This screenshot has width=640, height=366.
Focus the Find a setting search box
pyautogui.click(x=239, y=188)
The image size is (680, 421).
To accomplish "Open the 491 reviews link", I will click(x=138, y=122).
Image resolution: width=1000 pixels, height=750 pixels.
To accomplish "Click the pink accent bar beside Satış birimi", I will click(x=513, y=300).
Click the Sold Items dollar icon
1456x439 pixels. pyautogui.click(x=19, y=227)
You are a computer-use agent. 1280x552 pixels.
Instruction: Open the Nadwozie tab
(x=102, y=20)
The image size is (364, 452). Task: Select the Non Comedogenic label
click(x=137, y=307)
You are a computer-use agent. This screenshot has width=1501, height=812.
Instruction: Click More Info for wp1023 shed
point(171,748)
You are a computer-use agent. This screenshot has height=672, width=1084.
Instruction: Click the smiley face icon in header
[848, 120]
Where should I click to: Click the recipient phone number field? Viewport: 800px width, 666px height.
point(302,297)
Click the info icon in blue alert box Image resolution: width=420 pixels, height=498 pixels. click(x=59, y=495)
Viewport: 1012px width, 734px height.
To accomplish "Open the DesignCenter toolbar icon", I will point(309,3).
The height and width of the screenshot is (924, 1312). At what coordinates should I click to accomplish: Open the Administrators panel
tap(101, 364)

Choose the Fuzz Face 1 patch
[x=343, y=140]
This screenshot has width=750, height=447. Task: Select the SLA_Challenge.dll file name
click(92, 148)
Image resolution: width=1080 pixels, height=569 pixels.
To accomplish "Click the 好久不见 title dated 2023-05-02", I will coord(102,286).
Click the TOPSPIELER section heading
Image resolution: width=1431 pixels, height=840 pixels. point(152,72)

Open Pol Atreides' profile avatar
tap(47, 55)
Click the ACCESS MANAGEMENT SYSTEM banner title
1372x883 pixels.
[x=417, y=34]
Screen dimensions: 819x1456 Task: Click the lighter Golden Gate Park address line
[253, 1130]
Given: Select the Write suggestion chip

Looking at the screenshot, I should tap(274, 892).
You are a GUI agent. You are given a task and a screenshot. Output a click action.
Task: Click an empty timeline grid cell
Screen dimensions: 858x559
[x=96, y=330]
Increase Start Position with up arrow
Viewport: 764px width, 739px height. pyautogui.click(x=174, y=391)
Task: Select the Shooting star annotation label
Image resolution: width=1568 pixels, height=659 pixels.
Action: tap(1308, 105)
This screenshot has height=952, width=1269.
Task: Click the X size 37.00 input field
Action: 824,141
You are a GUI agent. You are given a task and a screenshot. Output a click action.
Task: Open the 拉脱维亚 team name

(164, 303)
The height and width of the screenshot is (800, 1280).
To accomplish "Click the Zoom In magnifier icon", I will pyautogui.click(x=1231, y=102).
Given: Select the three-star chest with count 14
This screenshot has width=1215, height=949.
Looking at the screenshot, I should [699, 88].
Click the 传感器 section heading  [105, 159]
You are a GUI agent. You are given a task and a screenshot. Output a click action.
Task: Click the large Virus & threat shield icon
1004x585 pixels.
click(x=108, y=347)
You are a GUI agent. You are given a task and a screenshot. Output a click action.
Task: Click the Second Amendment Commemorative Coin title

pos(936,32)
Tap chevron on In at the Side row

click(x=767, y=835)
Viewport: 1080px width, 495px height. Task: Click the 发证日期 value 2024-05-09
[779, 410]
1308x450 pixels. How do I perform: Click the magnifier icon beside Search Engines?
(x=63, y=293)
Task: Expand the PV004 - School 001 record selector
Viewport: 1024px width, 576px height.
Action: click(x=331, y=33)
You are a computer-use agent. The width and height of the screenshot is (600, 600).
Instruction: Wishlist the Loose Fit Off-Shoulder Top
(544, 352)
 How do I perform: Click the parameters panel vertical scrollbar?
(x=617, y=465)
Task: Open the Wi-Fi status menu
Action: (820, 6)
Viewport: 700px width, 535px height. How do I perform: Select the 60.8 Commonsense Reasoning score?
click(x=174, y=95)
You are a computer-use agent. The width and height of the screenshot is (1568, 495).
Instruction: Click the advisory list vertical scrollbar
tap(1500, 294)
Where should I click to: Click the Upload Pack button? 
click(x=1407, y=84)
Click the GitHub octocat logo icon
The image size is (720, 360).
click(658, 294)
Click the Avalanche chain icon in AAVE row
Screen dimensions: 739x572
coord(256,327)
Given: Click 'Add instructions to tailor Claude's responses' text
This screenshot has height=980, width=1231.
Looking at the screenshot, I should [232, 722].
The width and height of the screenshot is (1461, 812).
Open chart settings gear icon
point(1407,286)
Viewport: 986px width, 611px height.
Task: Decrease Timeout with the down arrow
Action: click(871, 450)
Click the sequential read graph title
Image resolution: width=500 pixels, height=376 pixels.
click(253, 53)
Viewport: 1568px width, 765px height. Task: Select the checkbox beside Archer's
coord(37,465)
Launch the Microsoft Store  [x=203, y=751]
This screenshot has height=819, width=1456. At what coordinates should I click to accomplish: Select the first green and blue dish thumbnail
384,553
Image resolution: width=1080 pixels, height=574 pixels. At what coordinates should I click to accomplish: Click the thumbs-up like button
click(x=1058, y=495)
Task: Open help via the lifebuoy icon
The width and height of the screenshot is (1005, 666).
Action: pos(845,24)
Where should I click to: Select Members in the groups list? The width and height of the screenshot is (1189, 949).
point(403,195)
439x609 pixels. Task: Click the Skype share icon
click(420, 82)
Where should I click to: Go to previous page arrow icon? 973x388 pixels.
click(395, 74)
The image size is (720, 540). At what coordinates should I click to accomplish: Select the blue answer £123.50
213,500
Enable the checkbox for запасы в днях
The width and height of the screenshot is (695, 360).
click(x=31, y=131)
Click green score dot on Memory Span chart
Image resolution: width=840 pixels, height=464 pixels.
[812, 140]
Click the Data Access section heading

Exercise brief:
Write the line containing "Image resolution: width=500" and all the lines after it out again, word for word, through the end of the material, and nothing besides.

Solved problem:
Image resolution: width=500 pixels, height=376 pixels.
click(253, 53)
Viewport: 1568px width, 765px height. Task: Select the checkbox beside Archer's
coord(37,465)
Launch the Microsoft Store  [x=203, y=751]
This screenshot has height=819, width=1456. At what coordinates should I click to accomplish: Select the first green and blue dish thumbnail
384,553
Image resolution: width=1080 pixels, height=574 pixels. At what coordinates should I click to accomplish: Click the thumbs-up like button
click(x=1058, y=495)
Task: Open help via the lifebuoy icon
The width and height of the screenshot is (1005, 666).
Action: pos(845,24)
Where should I click to: Select Members in the groups list? The width and height of the screenshot is (1189, 949).
point(403,195)
439x609 pixels. Task: Click the Skype share icon
click(420, 82)
Where should I click to: Go to previous page arrow icon? 973x388 pixels.
click(395, 74)
The image size is (720, 540). At what coordinates should I click to accomplish: Select the blue answer £123.50
213,500
Enable the checkbox for запасы в днях
The width and height of the screenshot is (695, 360).
click(x=31, y=131)
Click green score dot on Memory Span chart
Image resolution: width=840 pixels, height=464 pixels.
[812, 140]
Click the Data Access section heading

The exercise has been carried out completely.